587 Dismissing applications

    (1) Without limiting when the FWC may dismiss an application, the FWC may dismiss an application if:

      (a) the application is not made in accordance with this Act; or

      (b) the application is frivolous or vexatious; or

      (c) the application has no reasonable prospects of success.

    Note: For another power of the FWC to dismiss an application for a remedy for unfair dismissal made under Division 5 of Part 3-2, see section 399A.

    (2) Despite paragraphs (1)(b) and (c), the FWC must not dismiss an application under section 365 or 773 on the ground that the application:

      (a) is frivolous or vexatious; or

      (b) has no reasonable prospects of success.

    (3) The FWC may dismiss an application:

      (a) on its own initiative; or

      (b) on application.

Consideration

[8] The Respondent’s application relies upon the power under s.399A(1)(a) of the Act on the basis of the Applicant’s “failure to attend a conference conducted by the FWC”.

[9] Section 399A(1)(a) of the Act empowers the Commission to dismiss an application where the Commission is “satisfied that the Applicant has unreasonably... failed to attend a conference conducted by the FWC, or a hearing held by the FWC, in relation to the application.” In the present case there was no request for an adjournment from the Applicant, and no apparent reason for the failure to appear.

[10] The Respondent also relies upon s.399A(1)(c) of the Act and asserts that the Applicant “failed to discontinue the application after a settlement agreement has been concluded.” In this regard the Respondent points to the fact that the first application was settled and a Notice of Discontinuance filed by the Applicant’s representative in that matter.

[11] The question for determination is then: was the Applicant’s failure to comply with the Direction of the Commission relating to the application or his failure to discontinue the application unreasonable?

[12] Correspondence in the following terms was sent to the Applicant from my Chambers requesting a response by close of business Friday 29 August 2014.

“Dear Mr Iland Johnson,

I refer to the above matter, and attach a Form1 - Application to dismiss your application (U2014/43).

You are directed to provide written submissions in response to the application by close of business Friday, 29 August 2014.

Should you fail to provide any submissions by the nominated time your application will be dismissed.”

[13] To date no response of any form has been received from the Applicant.
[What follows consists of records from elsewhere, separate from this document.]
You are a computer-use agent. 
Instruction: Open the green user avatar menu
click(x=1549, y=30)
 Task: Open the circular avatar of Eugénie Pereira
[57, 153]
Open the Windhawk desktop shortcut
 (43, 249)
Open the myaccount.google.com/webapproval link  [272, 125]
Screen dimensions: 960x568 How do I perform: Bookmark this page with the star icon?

The notifications and correspondence to the Applicant have all been directed to the email address provided by the Applicant on his application, which is the same email address that the Applicant has used in the course of this matter. I also note that the Applicant has previously acknowledged and responded to email correspondence from the Commission sent to that email address.

Conclusion

[14] It is clear from the Commission’s file in relation to the first application that the second application is a duplicate application and relates to the same dismissal. It is also clear that the first application was discontinued by the Applicant’s appointed representative.
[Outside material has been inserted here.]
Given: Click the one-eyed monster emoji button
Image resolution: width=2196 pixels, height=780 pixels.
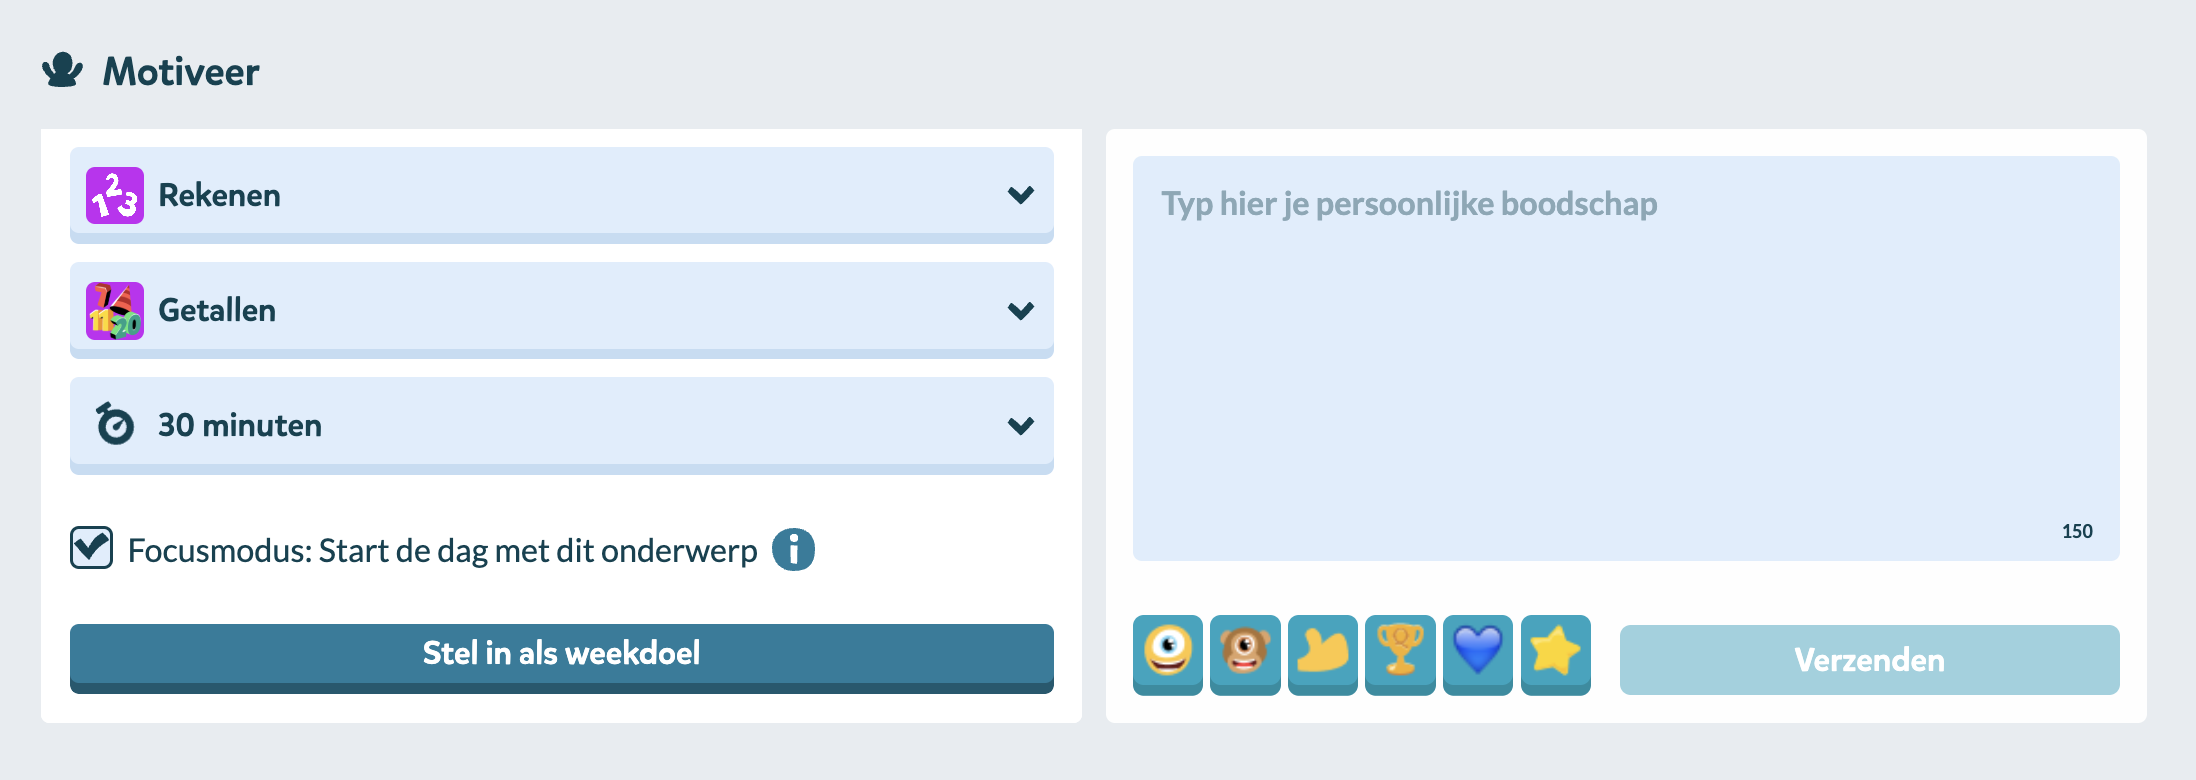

[15] The Applicant has failed to prosecute U2014/43 and has not attended a conference or responded to correspondence requiring a response or explanation for his failure to attend the conference or the apparent attempt to make a second application in relation to a matter that has been settled and discontinued.
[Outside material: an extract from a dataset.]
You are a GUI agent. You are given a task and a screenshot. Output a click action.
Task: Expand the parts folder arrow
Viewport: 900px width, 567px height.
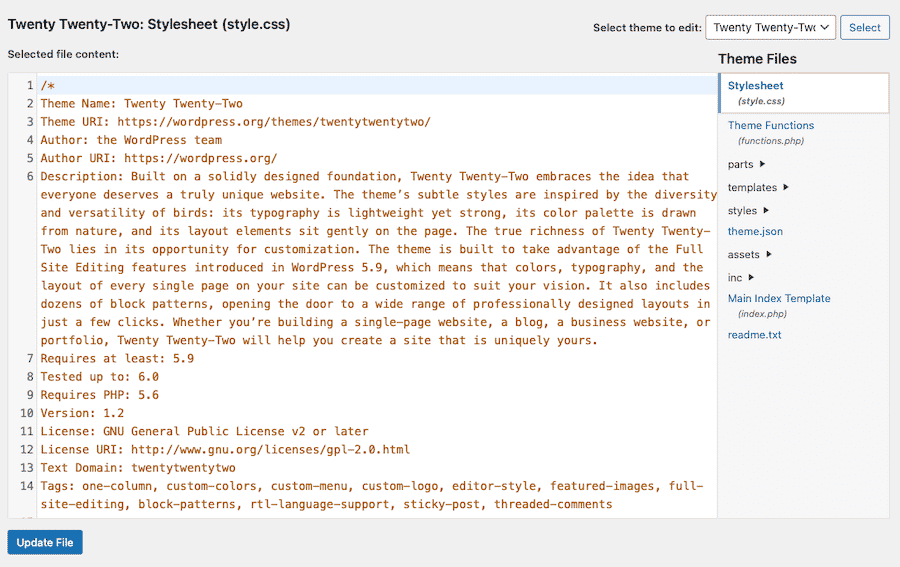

[16] In those circumstances, I am satisfied that, pursuant to s.399A(1)(a) and (c) the Applicant has unreasonably failed to attend a conference in relation to U2014/43 and has also unreasonably failed to discontinue that matter when the duplication was pointed out to him.

[17] Accordingly, I have decided to exercise the discretion in s.399A(1) to dismiss U2014/43. An Order to that effect will issue with this Decision.